- [PROBLEM DESCRIPTION]: The finished copy must match the records exactly, except that it contains no pictures.
::: SOURCE MATERIAL :::
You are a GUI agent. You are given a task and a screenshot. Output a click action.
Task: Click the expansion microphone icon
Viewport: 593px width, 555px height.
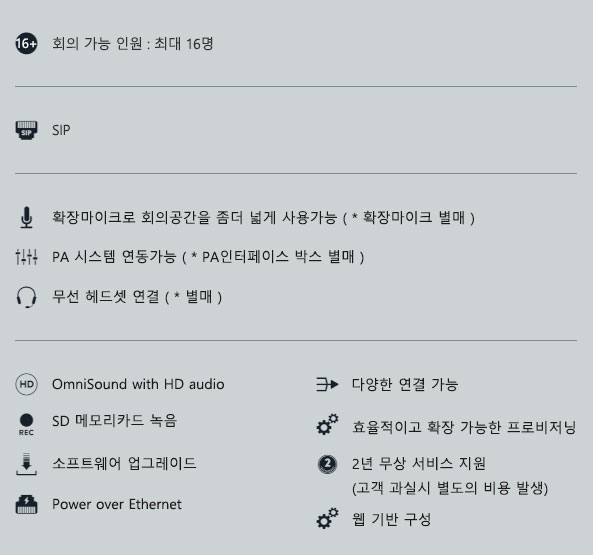click(26, 217)
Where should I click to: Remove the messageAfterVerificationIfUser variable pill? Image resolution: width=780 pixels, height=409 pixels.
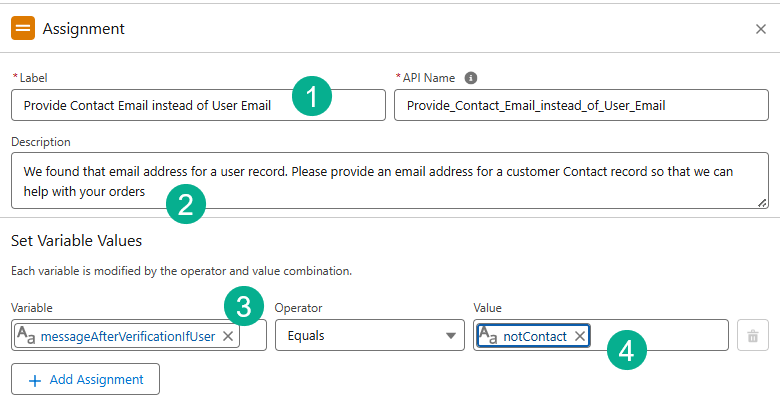(x=228, y=336)
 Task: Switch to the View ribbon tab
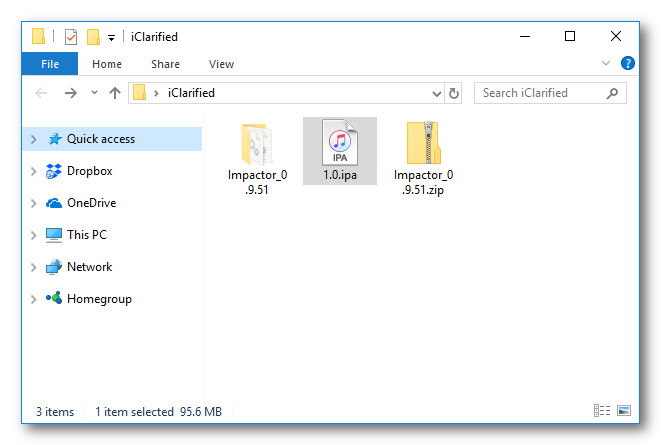click(x=221, y=64)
:::
- [ANSWER FOR THIS EXERCISE]:
You are a GUI agent. You are given a task and a screenshot. Output a click action.
Task: Click the expansion microphone icon
Viewport: 593px width, 555px height.
click(26, 217)
Where should I click to: Remove the messageAfterVerificationIfUser variable pill? Image resolution: width=780 pixels, height=409 pixels.
(x=228, y=336)
 Task: Switch to the View ribbon tab
click(x=221, y=64)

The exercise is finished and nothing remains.